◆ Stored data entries
***
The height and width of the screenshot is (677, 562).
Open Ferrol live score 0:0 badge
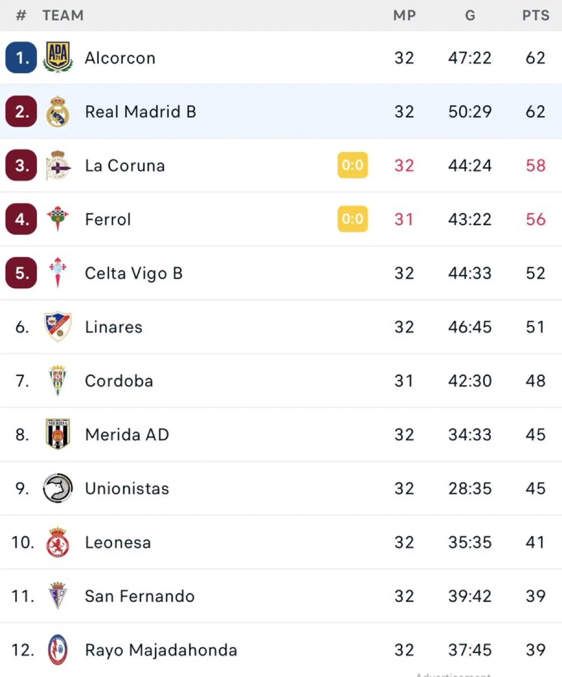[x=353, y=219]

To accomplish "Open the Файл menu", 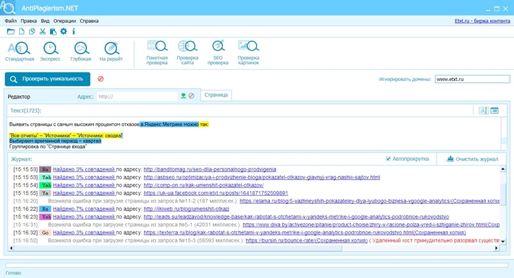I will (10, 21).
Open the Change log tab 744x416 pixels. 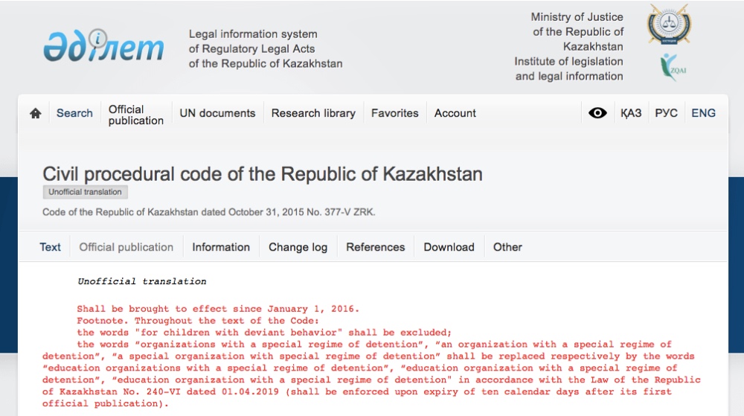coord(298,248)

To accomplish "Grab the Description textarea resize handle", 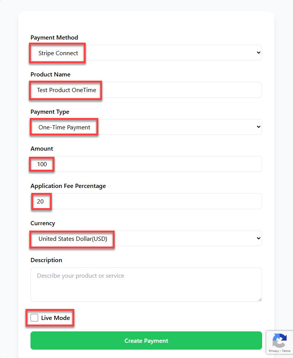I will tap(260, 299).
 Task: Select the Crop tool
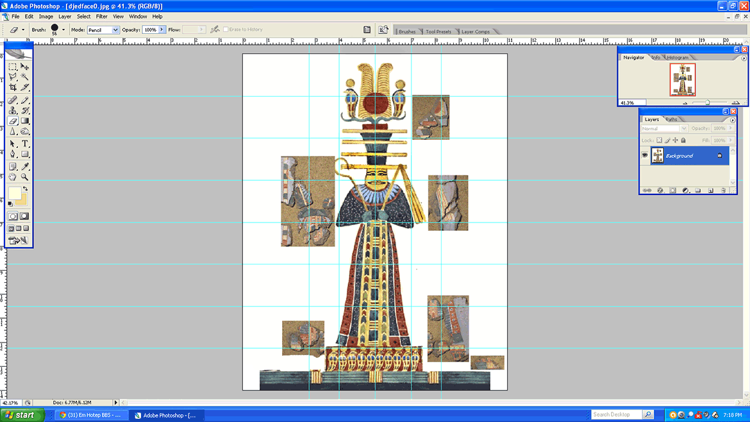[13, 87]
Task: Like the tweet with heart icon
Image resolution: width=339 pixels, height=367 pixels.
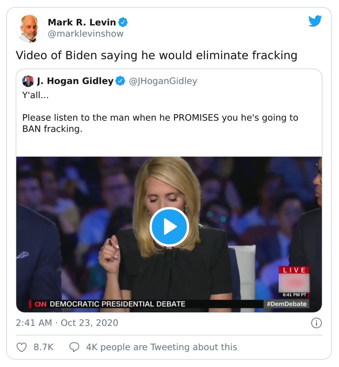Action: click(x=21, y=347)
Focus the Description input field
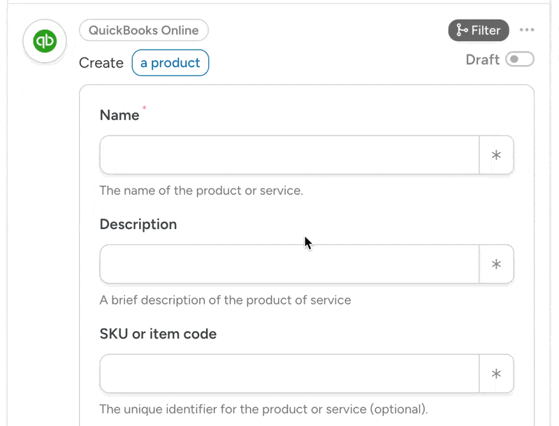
***
◆ Work to be completed
Which lines run from the one containing "Image resolution: width=339" through the last line of the entries above? Output them exactly, both ends included, with no pictures.

◆ Response
Image resolution: width=339 pixels, height=367 pixels.
Action: click(x=21, y=347)
Focus the Description input field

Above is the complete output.